***
Sunday Lunch
The storm grew stronger as the hours passed. Through the window, one could see how the benches and the table outside on the garden sank into the brilliant white of the snow.
Alan, who had stayed up late the night before watching a premiere of his favorite series, slept in the refuge of his bed and under the comfort of his five blankets; he somehow felt safer with their weight.
On the other side of his bedroom door, he could hear his mother going up and down the stairs. Back and forth, and surely, organizing everything in her path. Although it was something usual for her, that sunday was special because his grandmother would come over for lunch. It wasn't very common for that to happen since every sunday Elvira went to church and then usually shared lunch with elderly friends she had made there.
"Alan, get up. Your grandmother will be arriving any moment now, and you haven't even gotten ready," shouted Rosa from the other side of the door.
"I'm coming, Mom!

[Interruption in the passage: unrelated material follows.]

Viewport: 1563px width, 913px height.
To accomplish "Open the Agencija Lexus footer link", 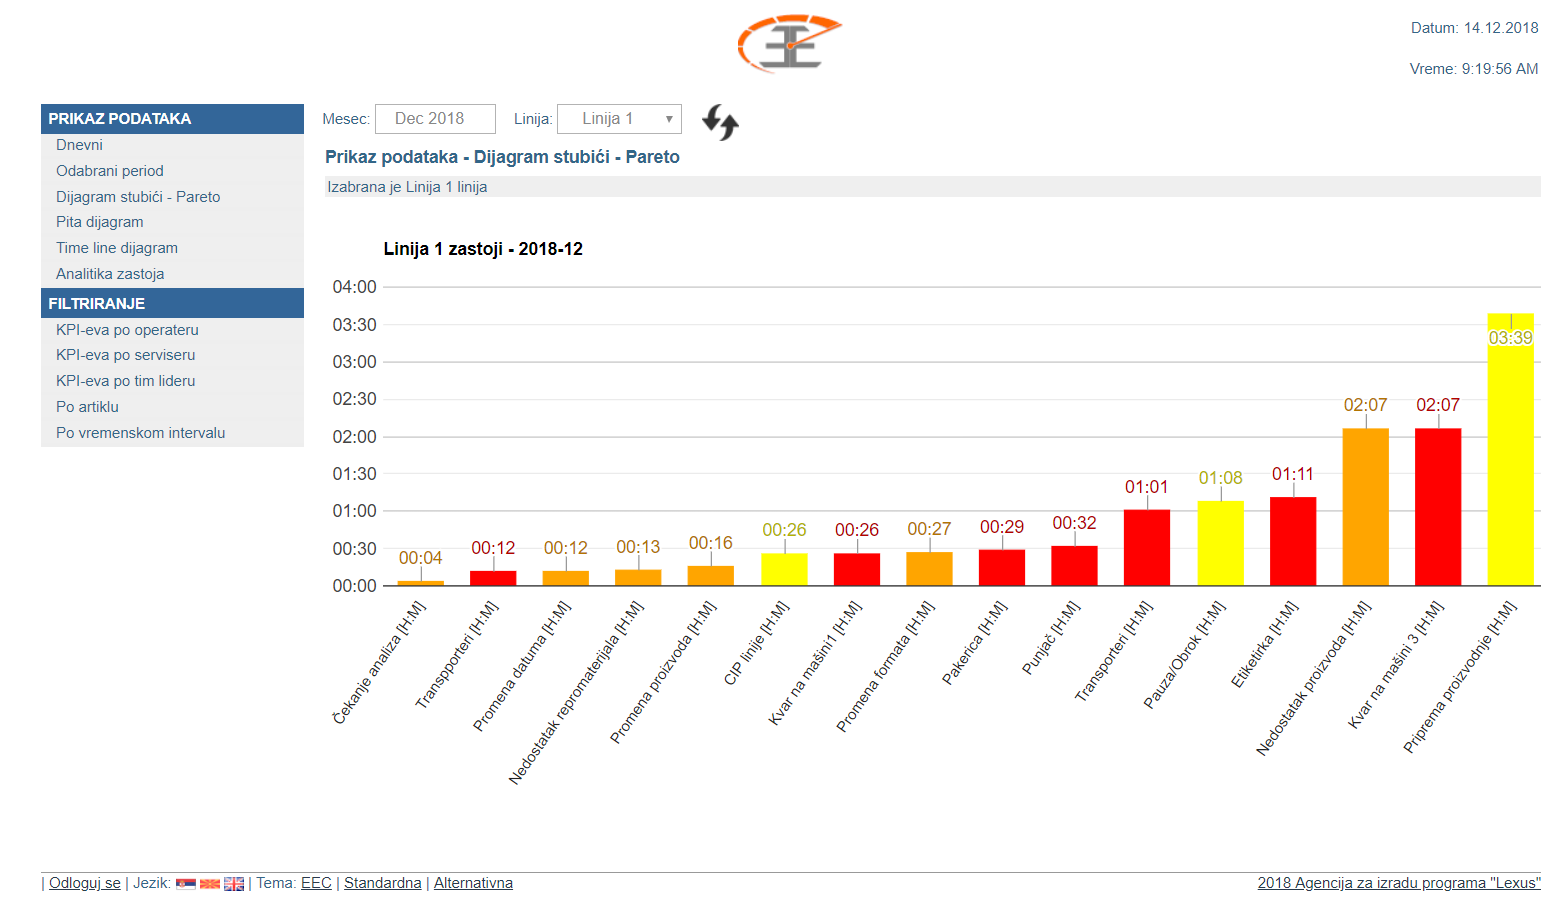I will pyautogui.click(x=1398, y=883).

Just a little longer."
"It's 11 in the morning, your father has been reading the newspaper in the living room for 2 hours already. I haven't finished tidying up, and the sauce is halfway done. Please, do me a favor and get up, get ready, and tidy up your room," Rosa unleashed her frustration on Alan.

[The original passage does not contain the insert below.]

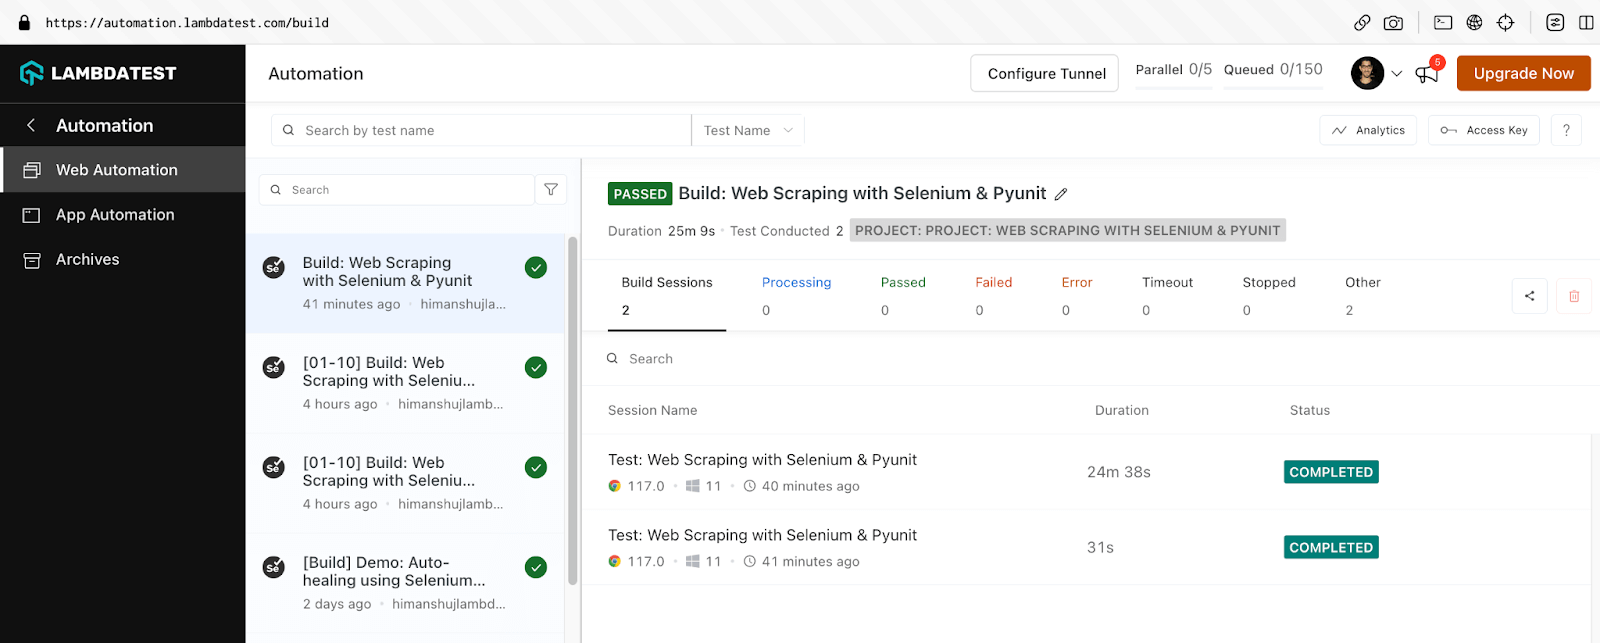
Task: Click the Configure Tunnel button
Action: tap(1045, 73)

"Alright, but I can't promise the room will be tidy," he replied, knowing that this response might calm down his energetic mother a bit.
As he got up, he reluctantly made his bed, and upon leaving the room, he took with him wrappers of chips and candies he had finished the previous night during the marathon of his favorite series.
When he went down to the kitchen, which was attached to the living room, Pedro, his father, was sitting on the couch with his feet on the coffee table, reading the newspaper, just as his mother had anticipated. Alan prepared his breakfast like every day, a cup of tea and seven saltine crackers. Then, he sat near his father to have breakfast.
"Good morning," he said with a forced tone.
"Hello, son" Pedro replied without even lifting his gaze from the sports section.
After a thick three minutes, Alan, who had no interest or knowledge about football, asked his father about the result of the match his favorite team had played the night before. Reluctantly, Pedro replied, "Let's not even talk about it."
Clearly, Alan didn't intend to upset his father with a negative result from his team; had he known, he wouldn't have brought it up.
Their relationship had always been somewhat peculiar. Although there had never been any issues between them, the father-son relationship was distant, or rather cold.
Alan always supposed that perhaps his father had a strong character due to the lack of affection he may have had when he was a child. His grandfather had met Elvira when he was 15 years old, they got married and moved to live together in a field far from the city back then.
They worked tirelessly to build their house and dedicate their lives to work at the port of Ushuaia.
Pedro was born as soon as the house took shape, and from a young age, he had to work with his father at the port to survive. After finishing high school, Pedro decided to move near the city, and that's where he met Rosa, at the print shop where he started working, and where Rosa used to buy the newspaper once a month for her father.
With nothing more to say after the unfortunate comment, Alan went upstairs and headed straight to the shower, as his grandmother would arrive shortly, and his mother would be on edge if he wasn't ready by then.